Examples of such bases are sodium hydroxide, potassium hydroxide, calcium hydroxide, (D,L)-Lysine, L-Lysine, tromethamine.

Compounds of formula (I) are obtained by treatment of corresponding 2-(4′-aryl)propionamide derivatives of formula (IV), wherein W is Br or OSO2CF3, with 2-methylacrylic acid in presence of a suitable catalyst, such as palladium, to give the coupling products of formula (V) and (VI).

The mixture of (V) and (VI) is subsequently hydrogenated in the presence of a suitable catalyst, such as Pd/C, to give the compounds of the invention of formula (I).

According to a novel alternative synthetic pathway, compounds of formula (I), wherein R is a group as defined above, but is not OH or C1-C5-alkoxy or a residue SO2Rd, are obtained starting from an acylmethansulfonamide derivative of formula (I), wherein R is SO2Rd by treatment of said derivative with two equivalents of a suitable amine of formula NH2R, and simply heating the salt thereby obtained at a temperature of about 100-140° C., preferably under vacuum.

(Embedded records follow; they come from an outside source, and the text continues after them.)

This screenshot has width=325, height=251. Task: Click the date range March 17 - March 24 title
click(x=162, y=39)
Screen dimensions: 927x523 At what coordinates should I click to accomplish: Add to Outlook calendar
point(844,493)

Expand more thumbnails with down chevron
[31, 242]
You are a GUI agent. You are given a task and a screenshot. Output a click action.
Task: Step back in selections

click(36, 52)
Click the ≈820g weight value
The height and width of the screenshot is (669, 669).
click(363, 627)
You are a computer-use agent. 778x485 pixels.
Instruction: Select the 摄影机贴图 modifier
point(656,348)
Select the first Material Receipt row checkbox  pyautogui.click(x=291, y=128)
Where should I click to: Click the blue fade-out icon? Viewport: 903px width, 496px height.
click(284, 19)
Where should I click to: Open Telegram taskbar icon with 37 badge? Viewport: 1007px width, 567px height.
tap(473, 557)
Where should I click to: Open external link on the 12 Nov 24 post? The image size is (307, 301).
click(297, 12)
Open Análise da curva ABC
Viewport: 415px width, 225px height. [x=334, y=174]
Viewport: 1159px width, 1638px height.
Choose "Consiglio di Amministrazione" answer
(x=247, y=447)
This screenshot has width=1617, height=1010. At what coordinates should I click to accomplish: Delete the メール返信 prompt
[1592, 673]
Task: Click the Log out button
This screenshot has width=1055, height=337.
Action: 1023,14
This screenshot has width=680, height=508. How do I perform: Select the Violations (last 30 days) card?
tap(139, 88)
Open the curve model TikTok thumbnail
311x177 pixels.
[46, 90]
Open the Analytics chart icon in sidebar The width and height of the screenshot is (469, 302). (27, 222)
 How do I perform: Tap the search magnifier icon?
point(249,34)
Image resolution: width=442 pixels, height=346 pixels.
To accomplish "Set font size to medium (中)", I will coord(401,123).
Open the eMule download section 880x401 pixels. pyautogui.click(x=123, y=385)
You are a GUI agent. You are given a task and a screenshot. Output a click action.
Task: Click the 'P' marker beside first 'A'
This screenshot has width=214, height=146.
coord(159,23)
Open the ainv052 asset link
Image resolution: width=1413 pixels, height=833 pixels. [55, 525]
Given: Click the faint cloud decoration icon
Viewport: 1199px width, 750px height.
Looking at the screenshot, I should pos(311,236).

The compounds of the invention of formula (I) were evaluated in vitro for their ability to inhibit chemotaxis of polymorphonucleate leukocytes (hereinafter referred to as PMNs) and monocytes induced by the fractions of IL-8 and GRO-α and C5a and directly compared to the corresponding parent 4-isobutyl compounds of formula (III). For this purpose, in order to isolate the PMNs from heparinized human blood, taken from healthy adult volunteers, mononucleates were removed by means of sedimentation on dextran (according to the procedure disclosed by W. J. Ming et al., J. Immunol., 138, 1469, 1987) and red blood cells by a hypotonic solution. The cell vitality was calculated by exclusion with Trypan blue, whilst the ratio of the circulating polymorphonucleates was estimated on the cytocentrifugate after staining with Diff Quick.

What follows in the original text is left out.